Left: Ivan Grubanov, From the 'Smokescreens' series, 2012. Right: Vangelis Vlahos, Foreign archaeologists from standing to bending position, 2012

Ivan Grubanov & Vangelis Vlahos – Current Pasts

Athens Conservatoire - Project Room

Current Pasts is a collaborative project that brings together Greek artist Vangelis Vlahos and Serbian artist Ivan Grubanov; it is a joint presentation of new work by the two artists. In their visual research both focus on an exploration of history and of the role of memory, recording latter-day sociopolitical and historical developments and attempting to offer relevant interpretations. They are often seen to probe their native country’s recent historical past aiming at a reexamination that may yield alternative narratives.

Vangelis Vlahos’ Foreign archaeologists from standing to bending position (2012) comprises fifty three portraits of archaeologists who have worked in Greece over the last sixty-odd years, which the artist discovered in the archives of various foreign schools of archaeology that are based in Athens. Vlahos focuses on images whose chronology places them within the bounds of modern Greek history, which depict archaeologists on the job, studying, measuring, examining, surveying the progress of work on the excavations carried out in Greece. The work’s title references the actual flow of the images: the posture of the images’ subjects –from standing erect to bending down to standing upright again– is the basic element upon which a chain of movements is built. In this notion of the foreigner coming to Greece to undertake and supervise work on a certain project Greece’s current status as a nation under scrutiny by foreign technocrats, economists, and politicians is mirrored. Putting together the pieces of Greek history and culture is compared to the country’s contemporary economic restructuring. On the other hand, Vlahos’ work is a study on the nature of the archaeologist’s labor –which is indeed so integral to the meaning of the past itself– as much as it is an evaluation of the weight attached to archaeological sites as signifiers of Greek identity.

Smokescreens (2012), the title of Ivan Grubanov’s new series of drawings, is a military term describing a cloud of smoke used to conceal the movements of troops from the enemy. The visual effect of the drawings is achieved through a use of liquid acrylics to saturate the paper, which is in turn exposed to thick black smoke. Each drawing comes with a short phrase, usually of a sociopolitical content, quotes which the artist has excerpted from the press or from non-institutional blogs, which are in some way related to the current global crisis, and which attest a revolutionary spirit. Moreover, the work’s title can also be seen a comment on the mechanisms of repression used against current expressions of social malcontent, as well as on the tactics of deception political leaders employ to sway public opinion. In this archive of images Grubanov compiles the abstract meets the real, the poetic meets the critical, and the intuitive meets the intentional.

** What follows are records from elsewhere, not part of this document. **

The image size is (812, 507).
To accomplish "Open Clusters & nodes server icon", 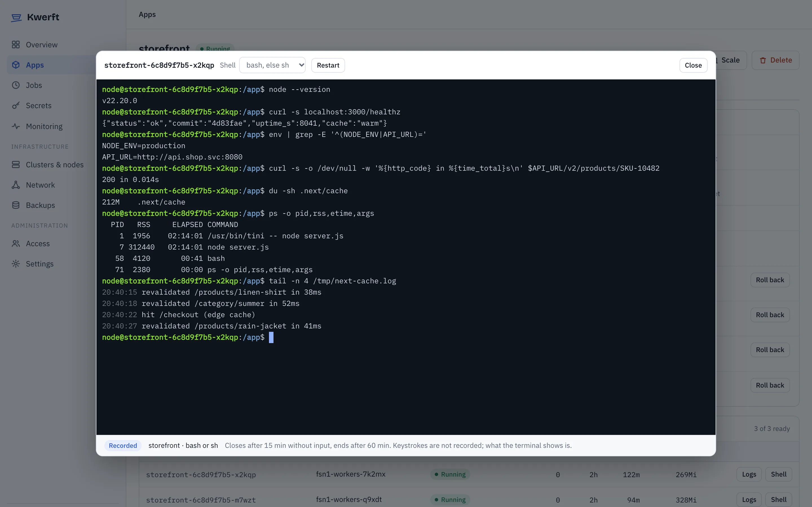I will pos(16,165).
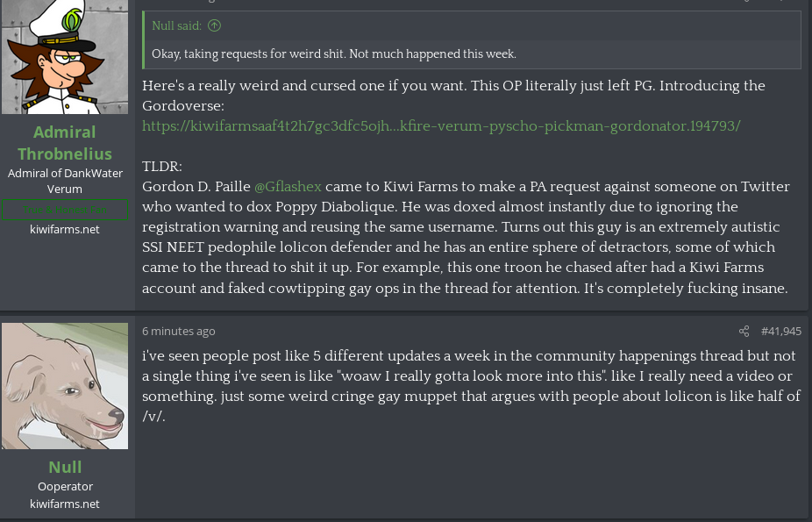This screenshot has width=812, height=522.
Task: Open Admiral Throbnelius's captain avatar
Action: [x=65, y=57]
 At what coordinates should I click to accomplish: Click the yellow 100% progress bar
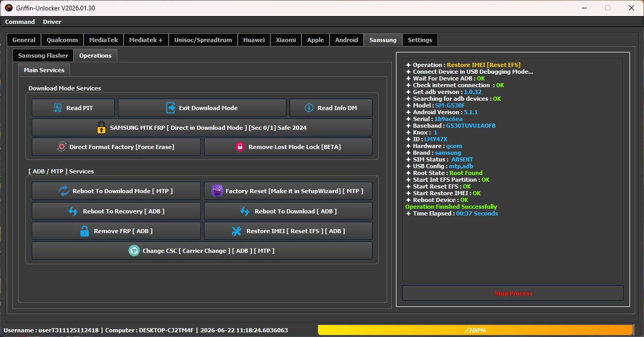click(475, 330)
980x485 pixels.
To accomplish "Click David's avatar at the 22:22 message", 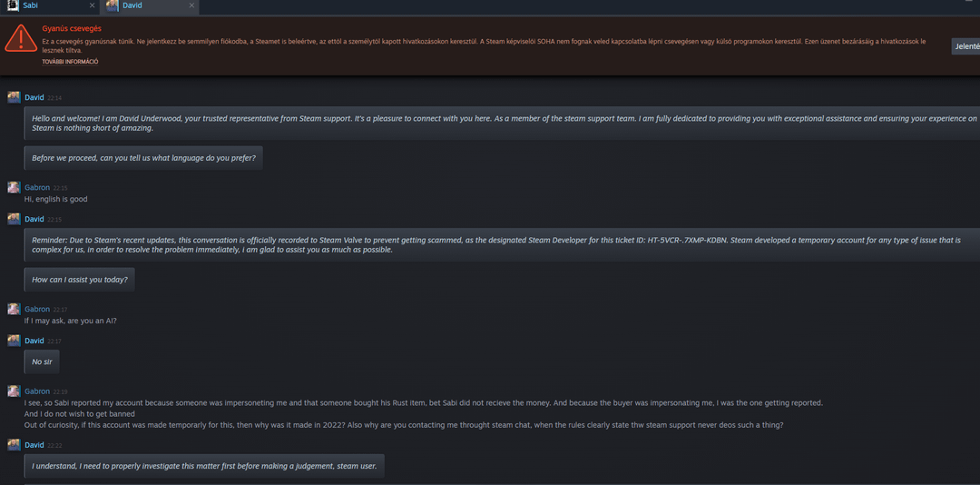I will (x=14, y=445).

Also featured in the project is Grubanov’s Dead Flags (2011), an installation consisting of the old and faded flags of the communist party in what was formerly the republic of Yugoslavia, as well as those of other former socialist republics, which the artist collected through various institutions for culture and education dating from the days of socialist rule. Over and above its implicit reference to the failure of communist regimes, the work comments on the demise of political ideologies, the inadequacies of contemporary democracy, and the range of possible repercussions these have had. An archaeologist of the present, the artist unearths those long obsolete, ‘buried’ flags in order to reconstruct history and deal with the current crisis.

The two artists offer critical commentary that serves to highlight the complexity of the historical moment, carefully avoiding to take a stance on current events, and seeking instead to make the creative process a vehicle for understanding and to help launch an open dialogue on the issue of politics. The works on show create a platform for debating the relationship between politics and archaeology, starting from classical archaeology in Vlahos’ archive to arrive at Grubanov’s notion of a political archaeology of the present. It is a common repertoire of notions and concerns regarding the relationship of past and present that the two artists seem to tap into, while the title Current Pasts points to how a reading of the present may be possible through the past and history; to the importance no less of history reinvented.